▶ What to work on:
For the material below, output exactly the span from the line with "Termini e condizioni del servizio (178, 2525)" to the line with "明德茶会 (971, 465)", including both, and nothing besides.

▶ Data under study:

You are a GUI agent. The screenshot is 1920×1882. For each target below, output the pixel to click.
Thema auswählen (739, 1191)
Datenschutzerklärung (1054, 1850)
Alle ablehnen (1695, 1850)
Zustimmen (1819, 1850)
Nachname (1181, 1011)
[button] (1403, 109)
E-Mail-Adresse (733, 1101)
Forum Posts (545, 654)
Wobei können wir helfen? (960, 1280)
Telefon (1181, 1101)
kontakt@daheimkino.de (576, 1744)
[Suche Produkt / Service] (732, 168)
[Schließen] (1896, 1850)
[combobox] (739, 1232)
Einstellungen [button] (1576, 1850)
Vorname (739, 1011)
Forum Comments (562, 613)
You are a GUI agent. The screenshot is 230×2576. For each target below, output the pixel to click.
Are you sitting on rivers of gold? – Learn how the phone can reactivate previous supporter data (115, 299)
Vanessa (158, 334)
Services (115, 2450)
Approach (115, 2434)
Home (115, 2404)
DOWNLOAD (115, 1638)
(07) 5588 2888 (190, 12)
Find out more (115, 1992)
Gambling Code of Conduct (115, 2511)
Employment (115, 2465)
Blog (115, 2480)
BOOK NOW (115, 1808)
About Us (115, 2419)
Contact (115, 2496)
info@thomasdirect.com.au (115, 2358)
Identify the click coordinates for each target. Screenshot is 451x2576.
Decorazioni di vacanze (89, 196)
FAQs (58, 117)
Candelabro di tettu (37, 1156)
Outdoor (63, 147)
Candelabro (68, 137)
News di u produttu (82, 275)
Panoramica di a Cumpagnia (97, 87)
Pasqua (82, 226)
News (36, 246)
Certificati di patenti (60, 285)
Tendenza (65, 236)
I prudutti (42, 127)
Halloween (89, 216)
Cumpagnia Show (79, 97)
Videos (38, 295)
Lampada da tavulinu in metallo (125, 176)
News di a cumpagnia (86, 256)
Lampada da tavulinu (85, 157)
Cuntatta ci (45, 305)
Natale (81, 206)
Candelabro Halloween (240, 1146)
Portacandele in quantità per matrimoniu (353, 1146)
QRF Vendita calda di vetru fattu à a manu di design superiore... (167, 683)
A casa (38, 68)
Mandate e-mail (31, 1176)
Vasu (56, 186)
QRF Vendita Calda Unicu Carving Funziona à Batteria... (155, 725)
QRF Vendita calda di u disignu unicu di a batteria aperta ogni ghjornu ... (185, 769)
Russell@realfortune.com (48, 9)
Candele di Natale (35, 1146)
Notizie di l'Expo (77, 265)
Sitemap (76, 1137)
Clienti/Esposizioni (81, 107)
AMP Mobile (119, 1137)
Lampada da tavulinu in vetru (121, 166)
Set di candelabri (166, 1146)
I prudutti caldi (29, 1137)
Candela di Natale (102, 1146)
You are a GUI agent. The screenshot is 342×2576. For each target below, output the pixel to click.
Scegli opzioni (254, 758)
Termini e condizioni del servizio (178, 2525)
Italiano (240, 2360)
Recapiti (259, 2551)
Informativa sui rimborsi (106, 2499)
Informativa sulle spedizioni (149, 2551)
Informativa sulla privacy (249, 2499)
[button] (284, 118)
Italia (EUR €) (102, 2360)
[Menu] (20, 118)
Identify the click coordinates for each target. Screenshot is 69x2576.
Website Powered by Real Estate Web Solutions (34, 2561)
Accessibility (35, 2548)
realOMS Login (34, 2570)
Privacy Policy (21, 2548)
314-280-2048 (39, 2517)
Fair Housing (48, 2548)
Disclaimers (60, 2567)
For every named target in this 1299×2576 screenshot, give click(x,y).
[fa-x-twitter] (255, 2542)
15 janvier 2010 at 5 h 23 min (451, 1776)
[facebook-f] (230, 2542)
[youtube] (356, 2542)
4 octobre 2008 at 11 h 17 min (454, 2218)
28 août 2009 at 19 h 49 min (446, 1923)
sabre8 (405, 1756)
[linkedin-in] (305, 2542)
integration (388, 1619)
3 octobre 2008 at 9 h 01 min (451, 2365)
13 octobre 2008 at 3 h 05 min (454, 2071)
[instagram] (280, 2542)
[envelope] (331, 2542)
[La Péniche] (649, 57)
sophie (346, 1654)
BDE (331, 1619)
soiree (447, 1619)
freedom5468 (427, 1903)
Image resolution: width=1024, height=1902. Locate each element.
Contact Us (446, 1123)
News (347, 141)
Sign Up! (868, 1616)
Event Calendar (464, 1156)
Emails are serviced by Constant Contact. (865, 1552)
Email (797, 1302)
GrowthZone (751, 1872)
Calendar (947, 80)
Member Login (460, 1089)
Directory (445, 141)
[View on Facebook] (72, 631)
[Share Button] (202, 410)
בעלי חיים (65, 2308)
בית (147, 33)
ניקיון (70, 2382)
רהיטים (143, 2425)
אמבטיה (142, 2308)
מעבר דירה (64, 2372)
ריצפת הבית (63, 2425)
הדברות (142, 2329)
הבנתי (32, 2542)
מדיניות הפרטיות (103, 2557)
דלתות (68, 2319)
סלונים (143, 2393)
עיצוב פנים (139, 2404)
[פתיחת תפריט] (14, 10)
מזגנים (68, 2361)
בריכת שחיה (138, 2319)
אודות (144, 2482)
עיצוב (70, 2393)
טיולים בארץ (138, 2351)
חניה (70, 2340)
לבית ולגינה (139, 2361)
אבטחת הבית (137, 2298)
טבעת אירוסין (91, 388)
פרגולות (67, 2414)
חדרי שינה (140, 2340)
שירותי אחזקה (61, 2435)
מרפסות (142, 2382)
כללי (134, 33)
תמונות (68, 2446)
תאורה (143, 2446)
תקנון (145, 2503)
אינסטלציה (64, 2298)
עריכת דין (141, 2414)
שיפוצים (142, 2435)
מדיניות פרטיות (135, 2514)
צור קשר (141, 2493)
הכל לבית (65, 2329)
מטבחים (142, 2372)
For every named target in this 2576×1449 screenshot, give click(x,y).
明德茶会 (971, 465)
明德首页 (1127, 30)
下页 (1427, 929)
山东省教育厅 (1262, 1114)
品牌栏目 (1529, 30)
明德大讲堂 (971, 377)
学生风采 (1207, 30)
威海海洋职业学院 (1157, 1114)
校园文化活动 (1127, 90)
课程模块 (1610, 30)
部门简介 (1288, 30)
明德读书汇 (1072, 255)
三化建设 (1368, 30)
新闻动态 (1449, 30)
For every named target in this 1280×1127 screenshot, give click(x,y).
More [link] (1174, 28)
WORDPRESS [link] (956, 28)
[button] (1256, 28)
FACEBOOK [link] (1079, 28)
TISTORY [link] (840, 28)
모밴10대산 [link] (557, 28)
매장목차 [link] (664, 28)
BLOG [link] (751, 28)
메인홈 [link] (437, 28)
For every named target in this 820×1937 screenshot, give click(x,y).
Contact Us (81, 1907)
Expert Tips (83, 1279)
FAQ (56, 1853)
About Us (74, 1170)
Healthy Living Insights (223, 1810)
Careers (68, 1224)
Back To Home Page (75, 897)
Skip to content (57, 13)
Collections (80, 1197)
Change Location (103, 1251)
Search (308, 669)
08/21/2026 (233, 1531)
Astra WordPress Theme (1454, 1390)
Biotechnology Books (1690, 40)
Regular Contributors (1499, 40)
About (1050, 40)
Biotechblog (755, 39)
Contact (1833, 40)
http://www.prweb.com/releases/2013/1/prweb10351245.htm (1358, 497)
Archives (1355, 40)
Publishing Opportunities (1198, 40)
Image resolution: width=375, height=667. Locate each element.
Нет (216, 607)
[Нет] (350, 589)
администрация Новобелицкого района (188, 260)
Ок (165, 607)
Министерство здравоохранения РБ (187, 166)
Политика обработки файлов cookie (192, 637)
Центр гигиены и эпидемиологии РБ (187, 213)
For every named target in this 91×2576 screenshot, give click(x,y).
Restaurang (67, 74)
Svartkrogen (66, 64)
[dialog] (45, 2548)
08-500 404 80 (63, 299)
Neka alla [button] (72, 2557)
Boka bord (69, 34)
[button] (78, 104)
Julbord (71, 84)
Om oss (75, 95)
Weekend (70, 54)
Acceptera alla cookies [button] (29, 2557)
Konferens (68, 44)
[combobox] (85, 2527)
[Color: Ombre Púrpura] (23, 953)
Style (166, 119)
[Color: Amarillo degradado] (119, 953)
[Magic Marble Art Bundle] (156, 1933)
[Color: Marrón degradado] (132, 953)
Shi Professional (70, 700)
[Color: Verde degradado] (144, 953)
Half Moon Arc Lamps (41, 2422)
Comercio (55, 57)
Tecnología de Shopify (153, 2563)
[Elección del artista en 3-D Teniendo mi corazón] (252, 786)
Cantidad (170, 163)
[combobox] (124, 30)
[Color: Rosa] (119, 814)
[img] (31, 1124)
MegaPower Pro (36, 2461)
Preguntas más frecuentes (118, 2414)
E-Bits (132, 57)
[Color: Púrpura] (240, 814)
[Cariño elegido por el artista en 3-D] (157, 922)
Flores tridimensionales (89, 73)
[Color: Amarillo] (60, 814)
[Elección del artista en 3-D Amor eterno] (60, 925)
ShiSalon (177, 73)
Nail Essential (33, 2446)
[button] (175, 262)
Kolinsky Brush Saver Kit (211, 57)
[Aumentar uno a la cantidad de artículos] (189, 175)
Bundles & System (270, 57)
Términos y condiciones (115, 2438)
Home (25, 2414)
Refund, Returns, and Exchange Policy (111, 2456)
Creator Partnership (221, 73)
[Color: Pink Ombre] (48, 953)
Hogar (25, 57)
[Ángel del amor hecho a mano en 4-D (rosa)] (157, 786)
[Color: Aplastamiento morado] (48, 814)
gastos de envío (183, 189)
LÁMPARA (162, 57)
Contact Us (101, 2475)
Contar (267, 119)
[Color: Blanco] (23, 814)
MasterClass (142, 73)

▶ Completed exercise:
Termini e condizioni del servizio (178, 2525)
Italiano (240, 2360)
Recapiti (259, 2551)
Informativa sui rimborsi (106, 2499)
Informativa sulle spedizioni (149, 2551)
Informativa sulla privacy (249, 2499)
[button] (284, 118)
Italia (EUR €) (102, 2360)
[Menu] (20, 118)
Identify the click coordinates for each target. Screenshot is 69x2576.
Website Powered by Real Estate Web Solutions (34, 2561)
Accessibility (35, 2548)
realOMS Login (34, 2570)
Privacy Policy (21, 2548)
314-280-2048 (39, 2517)
Fair Housing (48, 2548)
Disclaimers (60, 2567)
For every named target in this 1299×2576 screenshot, give click(x,y).
[fa-x-twitter] (255, 2542)
15 janvier 2010 at 5 h 23 min (451, 1776)
[facebook-f] (230, 2542)
[youtube] (356, 2542)
4 octobre 2008 at 11 h 17 min (454, 2218)
28 août 2009 at 19 h 49 min (446, 1923)
sabre8 (405, 1756)
[linkedin-in] (305, 2542)
integration (388, 1619)
3 octobre 2008 at 9 h 01 min (451, 2365)
13 octobre 2008 at 3 h 05 min (454, 2071)
[instagram] (280, 2542)
[envelope] (331, 2542)
[La Péniche] (649, 57)
sophie (346, 1654)
BDE (331, 1619)
soiree (447, 1619)
freedom5468 (427, 1903)
Image resolution: width=1024, height=1902. Locate each element.
Contact Us (446, 1123)
News (347, 141)
Sign Up! (868, 1616)
Event Calendar (464, 1156)
Emails are serviced by Constant Contact. (865, 1552)
Email (797, 1302)
GrowthZone (751, 1872)
Calendar (947, 80)
Member Login (460, 1089)
Directory (445, 141)
[View on Facebook] (72, 631)
[Share Button] (202, 410)
בעלי חיים (65, 2308)
בית (147, 33)
ניקיון (70, 2382)
רהיטים (143, 2425)
אמבטיה (142, 2308)
מעבר דירה (64, 2372)
ריצפת הבית (63, 2425)
הדברות (142, 2329)
הבנתי (32, 2542)
מדיניות הפרטיות (103, 2557)
דלתות (68, 2319)
סלונים (143, 2393)
עיצוב פנים (139, 2404)
[פתיחת תפריט] (14, 10)
מזגנים (68, 2361)
בריכת שחיה (138, 2319)
אודות (144, 2482)
עיצוב (70, 2393)
טיולים בארץ (138, 2351)
חניה (70, 2340)
לבית ולגינה (139, 2361)
אבטחת הבית (137, 2298)
טבעת אירוסין (91, 388)
פרגולות (67, 2414)
חדרי שינה (140, 2340)
שירותי אחזקה (61, 2435)
מרפסות (142, 2382)
כללי (134, 33)
תמונות (68, 2446)
תאורה (143, 2446)
תקנון (145, 2503)
אינסטלציה (64, 2298)
עריכת דין (141, 2414)
שיפוצים (142, 2435)
מדיניות פרטיות (135, 2514)
צור קשר (141, 2493)
הכל לבית (65, 2329)
מטבחים (142, 2372)
For every named target in this 2576×1449 screenshot, give click(x,y).
明德茶会 (971, 465)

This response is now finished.